Saved entries:
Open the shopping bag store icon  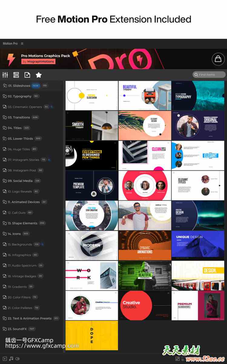(x=218, y=59)
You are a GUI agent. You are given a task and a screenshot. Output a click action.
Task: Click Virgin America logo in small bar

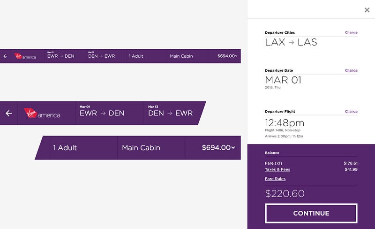(25, 56)
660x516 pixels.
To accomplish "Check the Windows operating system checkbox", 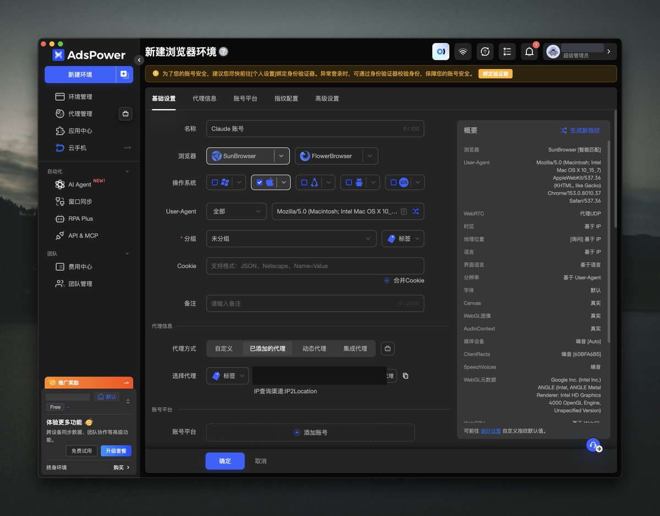I will point(215,182).
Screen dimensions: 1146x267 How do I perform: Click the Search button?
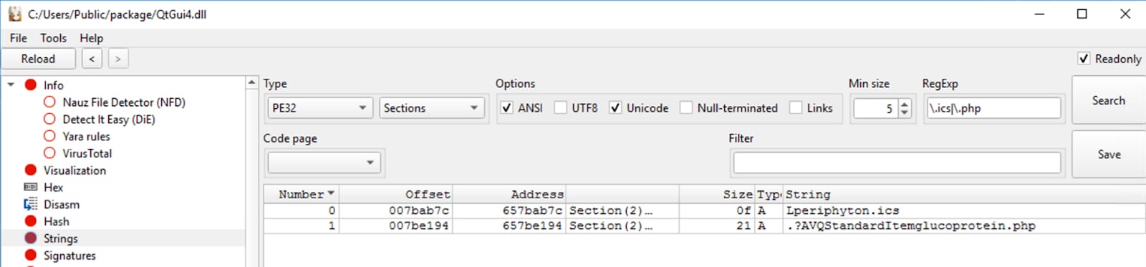[1108, 101]
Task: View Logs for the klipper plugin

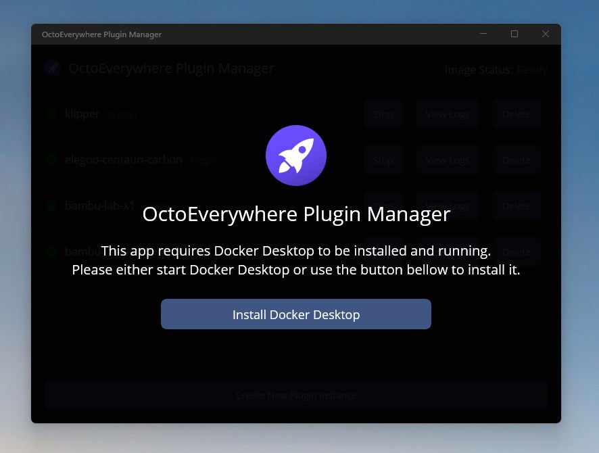Action: [447, 114]
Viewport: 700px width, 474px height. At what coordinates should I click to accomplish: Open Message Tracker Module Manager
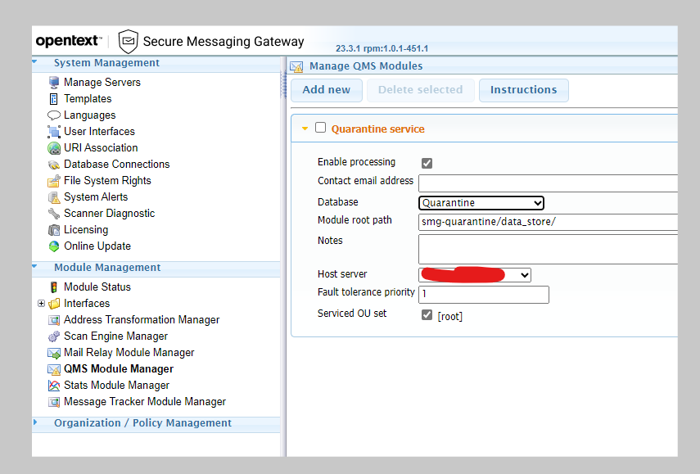144,402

# Assigned task:
What should appear is an exact copy of the lines from the one containing "Viewport: 700px width, 474px" through the last line of the records above, pictures excluded.

# Exercise answer:
Viewport: 700px width, 474px height. At what coordinates should I click to accomplish: Open Message Tracker Module Manager
144,402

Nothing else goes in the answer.